In last week’s filing against Micron and its subsidiary, Aptina Imaging, Accolade claims that three types of image sensors made by the companies infringe the 7,463,298 patent, issued in December 2008. Gough is the sole inventor listed on the patent, entitled “Method and Apparatus for Detecting Camera Sensor Intensity Saturation.” I called Hickman to ask about his relationship with Accolade, but he didn’t return the call. The company’s Marshall-based attorney, Carl Roth, hasn’t called back yet either.
One of Accolade’s earlier lawsuits is still pending against Citrix Systems and Webex Communications; it’s scheduled to go to trial in Judge Leonard Davis’ Tyler, Texas, courtroom later in June.
Another Bite at the Apple
Affinity Labs is a Texas patent-holding company controlled by two IP lawyers with ties to an Austin law firm that until not long ago was known as Larson Newman Abel Polansky & White.
Not long ago, the firm dropped the “White”—as in Russell White, registered patent lawyer, and Affinity Labs owner—from its shingle. It so happens that White is also the named inventor on U.S. Patent Nos. 7,187,947, 7,440,772, and 7,486,926, both of which Affinity said in a suit filed last week in East Texas that Apple is infringing via its iPod, iPod touch, and iPhone products.
Texas corporate documents indicate that Affinity’s other owner is Harlie Frost—also, until recently, a Larson Newman attorney. Neither Frost nor White returned our calls this week, and their Duane Morris lawyers declined to comment.
Frost, by the way, once headed SBC Intellectual Property (now AT&T Intellectual Property). While there, he honed his patent-licensing chops by squeezing fees out of small businesses for various alleged crimes against intellectual property, such as using framed websites without SBC permission. White’s co-inventor on all patents described here is Kevin Imes, a patent agent previously at Larson Newman, who is not, however, listed as an Affinity Labs officer.

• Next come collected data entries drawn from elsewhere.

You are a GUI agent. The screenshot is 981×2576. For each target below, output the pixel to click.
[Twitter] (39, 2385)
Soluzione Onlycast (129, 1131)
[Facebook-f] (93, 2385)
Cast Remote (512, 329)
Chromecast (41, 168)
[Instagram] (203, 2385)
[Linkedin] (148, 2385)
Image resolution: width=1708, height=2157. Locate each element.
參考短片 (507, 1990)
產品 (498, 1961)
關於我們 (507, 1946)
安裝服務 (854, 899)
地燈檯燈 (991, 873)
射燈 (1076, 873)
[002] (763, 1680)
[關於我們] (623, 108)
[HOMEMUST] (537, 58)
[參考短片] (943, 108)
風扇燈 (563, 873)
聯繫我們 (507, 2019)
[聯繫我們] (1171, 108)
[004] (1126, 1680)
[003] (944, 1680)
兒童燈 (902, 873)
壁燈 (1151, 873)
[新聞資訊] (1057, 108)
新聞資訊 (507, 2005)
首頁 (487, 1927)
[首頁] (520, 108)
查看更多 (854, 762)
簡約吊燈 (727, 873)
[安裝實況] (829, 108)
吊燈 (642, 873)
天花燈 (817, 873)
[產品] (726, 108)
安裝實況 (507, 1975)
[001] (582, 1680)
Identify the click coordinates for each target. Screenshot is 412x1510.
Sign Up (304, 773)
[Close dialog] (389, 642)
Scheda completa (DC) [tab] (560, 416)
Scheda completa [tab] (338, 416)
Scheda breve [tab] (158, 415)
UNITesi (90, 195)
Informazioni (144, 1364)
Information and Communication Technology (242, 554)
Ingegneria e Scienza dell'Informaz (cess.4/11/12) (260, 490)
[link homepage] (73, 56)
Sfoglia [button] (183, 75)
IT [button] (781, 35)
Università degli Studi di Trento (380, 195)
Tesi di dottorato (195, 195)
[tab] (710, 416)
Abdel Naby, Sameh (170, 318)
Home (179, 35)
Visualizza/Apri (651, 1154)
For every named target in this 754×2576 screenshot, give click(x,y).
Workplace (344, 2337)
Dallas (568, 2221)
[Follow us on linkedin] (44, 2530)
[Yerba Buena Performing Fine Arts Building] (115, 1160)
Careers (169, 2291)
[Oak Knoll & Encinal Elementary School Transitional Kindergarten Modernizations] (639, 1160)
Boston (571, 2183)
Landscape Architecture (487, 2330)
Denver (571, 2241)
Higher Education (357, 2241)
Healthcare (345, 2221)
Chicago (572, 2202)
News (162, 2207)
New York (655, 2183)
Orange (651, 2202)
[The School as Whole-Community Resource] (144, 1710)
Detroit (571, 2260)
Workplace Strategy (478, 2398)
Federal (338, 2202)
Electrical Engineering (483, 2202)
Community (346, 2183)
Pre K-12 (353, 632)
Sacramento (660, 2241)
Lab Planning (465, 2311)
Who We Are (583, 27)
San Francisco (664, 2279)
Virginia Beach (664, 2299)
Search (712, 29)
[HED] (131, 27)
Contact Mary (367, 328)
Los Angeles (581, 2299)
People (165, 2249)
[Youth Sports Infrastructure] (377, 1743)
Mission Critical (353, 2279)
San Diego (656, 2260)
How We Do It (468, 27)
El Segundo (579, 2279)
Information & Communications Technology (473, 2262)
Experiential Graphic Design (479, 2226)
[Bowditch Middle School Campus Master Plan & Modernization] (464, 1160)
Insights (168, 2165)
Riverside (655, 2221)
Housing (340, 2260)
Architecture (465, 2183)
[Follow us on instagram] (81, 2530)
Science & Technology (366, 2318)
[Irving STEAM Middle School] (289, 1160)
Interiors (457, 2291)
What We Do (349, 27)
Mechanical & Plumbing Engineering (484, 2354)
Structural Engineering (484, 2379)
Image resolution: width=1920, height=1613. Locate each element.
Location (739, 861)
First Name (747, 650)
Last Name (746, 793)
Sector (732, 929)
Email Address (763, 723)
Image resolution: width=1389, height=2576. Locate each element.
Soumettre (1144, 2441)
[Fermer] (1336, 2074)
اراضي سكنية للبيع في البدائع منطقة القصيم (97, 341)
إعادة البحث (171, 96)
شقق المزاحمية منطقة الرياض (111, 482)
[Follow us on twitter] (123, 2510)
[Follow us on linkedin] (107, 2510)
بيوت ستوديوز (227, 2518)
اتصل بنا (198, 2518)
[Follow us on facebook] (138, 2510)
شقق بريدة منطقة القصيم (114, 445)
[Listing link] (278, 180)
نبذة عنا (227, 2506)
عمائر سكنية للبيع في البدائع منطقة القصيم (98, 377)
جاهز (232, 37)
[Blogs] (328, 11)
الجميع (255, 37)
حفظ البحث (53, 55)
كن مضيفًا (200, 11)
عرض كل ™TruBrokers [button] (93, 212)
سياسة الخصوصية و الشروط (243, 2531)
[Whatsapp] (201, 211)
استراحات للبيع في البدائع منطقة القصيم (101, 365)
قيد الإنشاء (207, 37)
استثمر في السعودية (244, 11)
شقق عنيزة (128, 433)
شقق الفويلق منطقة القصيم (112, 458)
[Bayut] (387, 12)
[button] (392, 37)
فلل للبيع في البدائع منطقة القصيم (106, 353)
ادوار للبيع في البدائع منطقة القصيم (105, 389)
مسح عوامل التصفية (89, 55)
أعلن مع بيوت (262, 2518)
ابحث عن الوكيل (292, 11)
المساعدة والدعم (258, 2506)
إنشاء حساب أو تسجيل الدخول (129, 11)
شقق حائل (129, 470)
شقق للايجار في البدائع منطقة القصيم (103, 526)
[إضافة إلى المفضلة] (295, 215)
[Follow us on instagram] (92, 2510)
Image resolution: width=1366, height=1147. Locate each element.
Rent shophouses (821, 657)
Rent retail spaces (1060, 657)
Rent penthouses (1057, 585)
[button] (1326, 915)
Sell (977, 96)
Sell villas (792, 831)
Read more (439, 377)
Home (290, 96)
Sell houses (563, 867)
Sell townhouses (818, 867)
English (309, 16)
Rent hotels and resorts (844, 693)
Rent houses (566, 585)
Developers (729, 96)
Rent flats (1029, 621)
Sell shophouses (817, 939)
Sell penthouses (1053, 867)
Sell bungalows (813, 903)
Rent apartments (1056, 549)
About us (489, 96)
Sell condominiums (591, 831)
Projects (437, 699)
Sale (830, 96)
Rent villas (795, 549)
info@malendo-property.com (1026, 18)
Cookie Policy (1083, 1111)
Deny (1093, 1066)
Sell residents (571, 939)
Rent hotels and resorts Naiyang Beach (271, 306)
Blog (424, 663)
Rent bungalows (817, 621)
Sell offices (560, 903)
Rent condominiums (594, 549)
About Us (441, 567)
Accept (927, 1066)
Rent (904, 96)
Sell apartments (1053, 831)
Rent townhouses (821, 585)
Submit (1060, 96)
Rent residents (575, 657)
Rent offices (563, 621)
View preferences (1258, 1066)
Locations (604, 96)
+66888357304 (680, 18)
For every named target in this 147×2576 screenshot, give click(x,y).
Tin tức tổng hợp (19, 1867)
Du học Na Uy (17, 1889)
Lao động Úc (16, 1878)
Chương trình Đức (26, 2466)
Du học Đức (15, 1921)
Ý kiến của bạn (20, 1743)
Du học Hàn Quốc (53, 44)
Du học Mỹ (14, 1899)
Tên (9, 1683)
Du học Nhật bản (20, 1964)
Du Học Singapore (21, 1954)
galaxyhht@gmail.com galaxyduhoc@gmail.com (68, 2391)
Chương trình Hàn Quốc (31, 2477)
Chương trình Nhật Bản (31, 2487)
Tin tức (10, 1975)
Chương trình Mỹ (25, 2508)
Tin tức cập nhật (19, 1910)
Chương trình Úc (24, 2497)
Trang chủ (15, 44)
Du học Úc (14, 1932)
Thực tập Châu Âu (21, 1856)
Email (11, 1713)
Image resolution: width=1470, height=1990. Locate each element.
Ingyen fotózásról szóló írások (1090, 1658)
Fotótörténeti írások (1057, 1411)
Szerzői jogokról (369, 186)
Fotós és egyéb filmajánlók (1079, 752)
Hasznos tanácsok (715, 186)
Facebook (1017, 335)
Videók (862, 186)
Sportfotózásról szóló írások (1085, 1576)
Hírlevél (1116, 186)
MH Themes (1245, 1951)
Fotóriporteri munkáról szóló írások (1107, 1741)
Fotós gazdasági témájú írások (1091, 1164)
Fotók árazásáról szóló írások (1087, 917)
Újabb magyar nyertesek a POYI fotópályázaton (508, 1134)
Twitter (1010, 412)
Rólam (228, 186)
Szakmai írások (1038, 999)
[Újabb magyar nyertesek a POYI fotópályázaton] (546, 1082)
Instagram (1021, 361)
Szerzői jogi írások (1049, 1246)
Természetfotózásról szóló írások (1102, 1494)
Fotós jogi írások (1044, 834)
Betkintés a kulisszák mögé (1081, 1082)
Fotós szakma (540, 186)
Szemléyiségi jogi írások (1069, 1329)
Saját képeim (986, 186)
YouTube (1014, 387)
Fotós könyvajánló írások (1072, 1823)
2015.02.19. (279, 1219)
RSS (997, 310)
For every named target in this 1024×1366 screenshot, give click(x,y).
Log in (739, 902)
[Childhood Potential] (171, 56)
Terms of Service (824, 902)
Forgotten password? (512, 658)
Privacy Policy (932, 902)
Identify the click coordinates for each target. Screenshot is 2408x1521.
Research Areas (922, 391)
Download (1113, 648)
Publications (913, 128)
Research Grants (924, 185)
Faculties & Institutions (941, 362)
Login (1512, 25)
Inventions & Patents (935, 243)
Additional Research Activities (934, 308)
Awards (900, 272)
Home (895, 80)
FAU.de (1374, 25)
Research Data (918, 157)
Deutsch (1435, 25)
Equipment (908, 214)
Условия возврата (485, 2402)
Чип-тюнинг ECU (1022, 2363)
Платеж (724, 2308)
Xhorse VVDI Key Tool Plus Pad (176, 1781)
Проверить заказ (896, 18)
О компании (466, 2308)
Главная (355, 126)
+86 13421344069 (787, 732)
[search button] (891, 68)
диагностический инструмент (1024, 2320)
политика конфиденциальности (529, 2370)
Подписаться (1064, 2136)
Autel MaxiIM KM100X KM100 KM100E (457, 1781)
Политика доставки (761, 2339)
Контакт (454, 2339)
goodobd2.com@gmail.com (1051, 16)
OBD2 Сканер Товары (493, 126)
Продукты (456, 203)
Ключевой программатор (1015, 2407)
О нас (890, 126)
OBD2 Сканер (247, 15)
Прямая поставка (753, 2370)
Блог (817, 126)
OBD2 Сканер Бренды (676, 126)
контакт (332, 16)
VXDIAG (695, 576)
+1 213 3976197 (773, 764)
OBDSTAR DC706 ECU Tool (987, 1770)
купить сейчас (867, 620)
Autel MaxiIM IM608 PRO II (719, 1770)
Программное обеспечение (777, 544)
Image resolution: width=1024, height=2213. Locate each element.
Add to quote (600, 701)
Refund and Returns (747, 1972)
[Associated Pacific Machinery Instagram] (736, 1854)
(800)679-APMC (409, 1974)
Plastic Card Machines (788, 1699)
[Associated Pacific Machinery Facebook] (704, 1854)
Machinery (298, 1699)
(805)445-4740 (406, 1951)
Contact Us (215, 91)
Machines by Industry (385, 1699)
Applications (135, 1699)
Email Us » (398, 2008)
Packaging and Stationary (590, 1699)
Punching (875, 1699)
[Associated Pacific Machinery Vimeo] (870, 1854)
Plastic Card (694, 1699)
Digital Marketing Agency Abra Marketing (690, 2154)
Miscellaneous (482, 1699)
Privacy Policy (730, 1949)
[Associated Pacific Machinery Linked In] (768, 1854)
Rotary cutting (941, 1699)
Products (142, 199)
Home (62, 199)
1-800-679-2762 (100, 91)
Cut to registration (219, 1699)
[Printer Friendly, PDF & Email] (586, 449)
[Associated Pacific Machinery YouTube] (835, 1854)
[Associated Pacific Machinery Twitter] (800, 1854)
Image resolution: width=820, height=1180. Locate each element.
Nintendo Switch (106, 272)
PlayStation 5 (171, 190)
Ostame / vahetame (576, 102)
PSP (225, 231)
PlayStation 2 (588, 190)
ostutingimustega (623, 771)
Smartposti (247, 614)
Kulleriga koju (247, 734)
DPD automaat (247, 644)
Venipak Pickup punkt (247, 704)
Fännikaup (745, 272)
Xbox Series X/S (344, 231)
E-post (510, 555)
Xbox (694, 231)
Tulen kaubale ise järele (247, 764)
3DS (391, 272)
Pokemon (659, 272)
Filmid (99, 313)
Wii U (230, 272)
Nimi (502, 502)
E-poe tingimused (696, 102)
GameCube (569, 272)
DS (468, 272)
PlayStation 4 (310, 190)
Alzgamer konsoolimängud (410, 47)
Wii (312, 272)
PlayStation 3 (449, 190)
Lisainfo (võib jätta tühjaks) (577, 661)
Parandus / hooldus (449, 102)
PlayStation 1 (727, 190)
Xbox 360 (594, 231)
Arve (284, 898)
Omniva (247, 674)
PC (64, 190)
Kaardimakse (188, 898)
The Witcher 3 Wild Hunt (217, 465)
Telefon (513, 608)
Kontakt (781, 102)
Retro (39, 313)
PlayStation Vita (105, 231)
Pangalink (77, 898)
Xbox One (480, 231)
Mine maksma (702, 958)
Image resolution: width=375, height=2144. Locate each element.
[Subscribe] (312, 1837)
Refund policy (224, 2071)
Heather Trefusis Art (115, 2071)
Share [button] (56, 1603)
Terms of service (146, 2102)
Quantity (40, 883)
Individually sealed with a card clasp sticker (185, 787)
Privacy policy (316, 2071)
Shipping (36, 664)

The three Affinity patents asserted against Apple involve the delivery of audio and video content. This lawsuit is the fourth one Affinity has filed in Judge Ron Clark’s Lufkin court in Lufkin. The first three asserted the 7,324,833 patent, which claims to cover connecting a portable media player to a car. Those lawsuits named car-stereo manufacturers, as well as the largest car manufacturers in Asia and Europe. The latter suits are scheduled for trial in November 2010.